You need Scheherazade in person to fix this narrative. And yet, it was done by far less colourful Spanish politicians, the young Francoist and the fresh Socialists: the king, we were told, “had brought” democracy to Spain. His family was austere, like any other Spanish family. They were said to “break the protocol” so often that you end up wondering why protocol existed in the first place. It was said that republicans loved him too and would vote for him for president.

Like with all story-telling, there’s some truth in this fiction. Yes, the king did assist the transition to democracy, and he stood against the 1981 military coup. Yet the often overlooked fact here is that he had no alternative if he wanted to reign. It was true that he was not ostentatious, but he wasn’t austere either. It is true that he seems a likeable person, but not exemplary. He was a patron of the WWF, but he also loves hunting elephants. He needed not to be perfect, but now he has to, because that was the nature of the narrative his friends concocted.

The excess of fiction is now being replaced by an excess of reality. A dead elephant in Botswana and the court summons of the princess have laid that old narrative to rest. But is it really the end of the monarchy?

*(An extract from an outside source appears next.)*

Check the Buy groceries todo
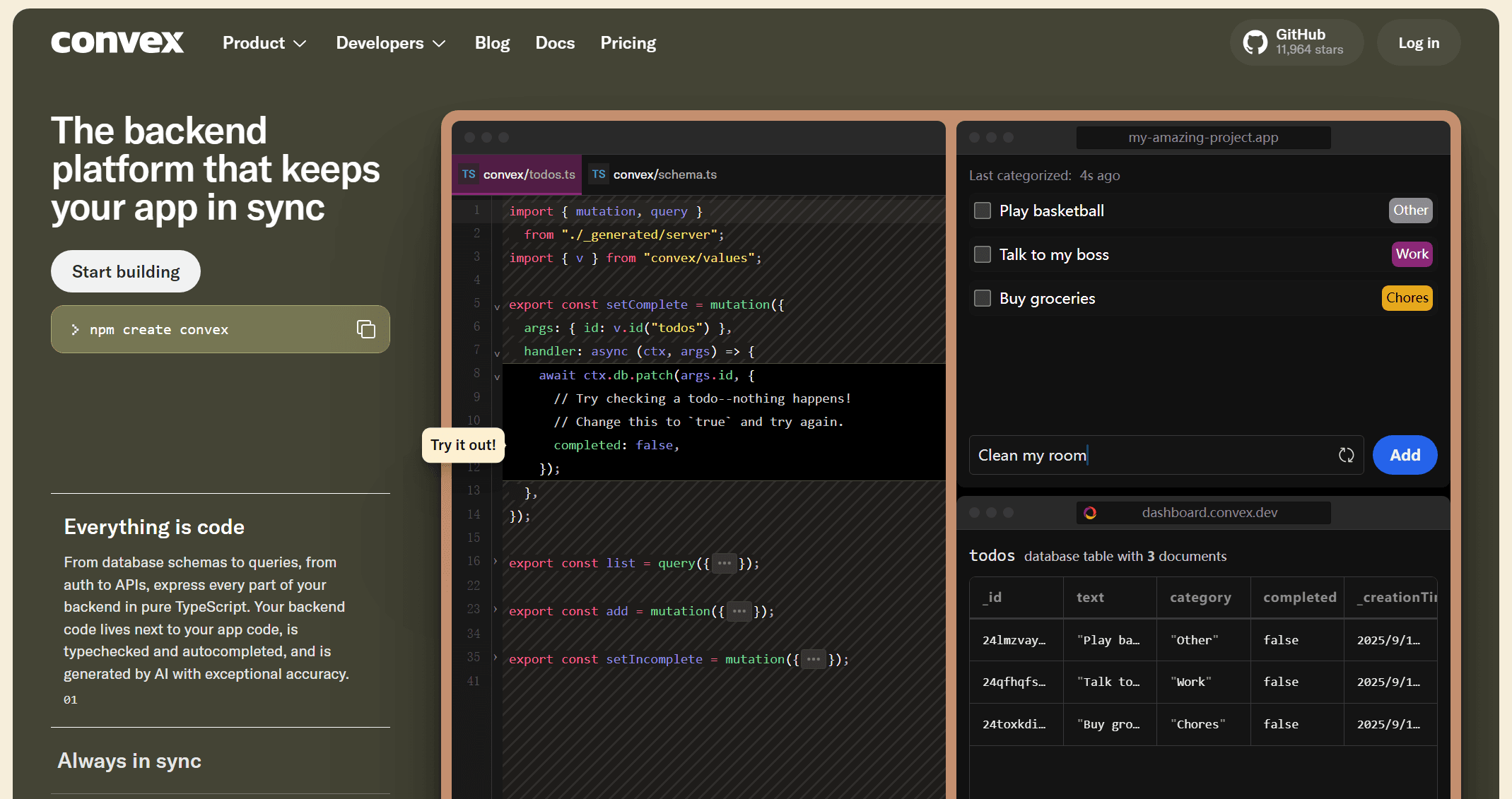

I’m not so sure. In our modern world, unpopularity is no longer a game-changer for institutions. All of them are unpopular to some extent, and today’s monarchy has a new, most powerful source of legitimacy, better than divine right: routine. Where it exists, it is the default setting, so to speak. It seems as stable as helium. In the case of Spain, only a profound political crisis (say, one triggered by the independence of Catalonia) could upset the balance. Meanwhile, abdication is indeed a possibility (that’s what Lear did; it didn’t work for him). Yet this would only happen because it could be construed as a fresh start, the basis for a new round of story-telling.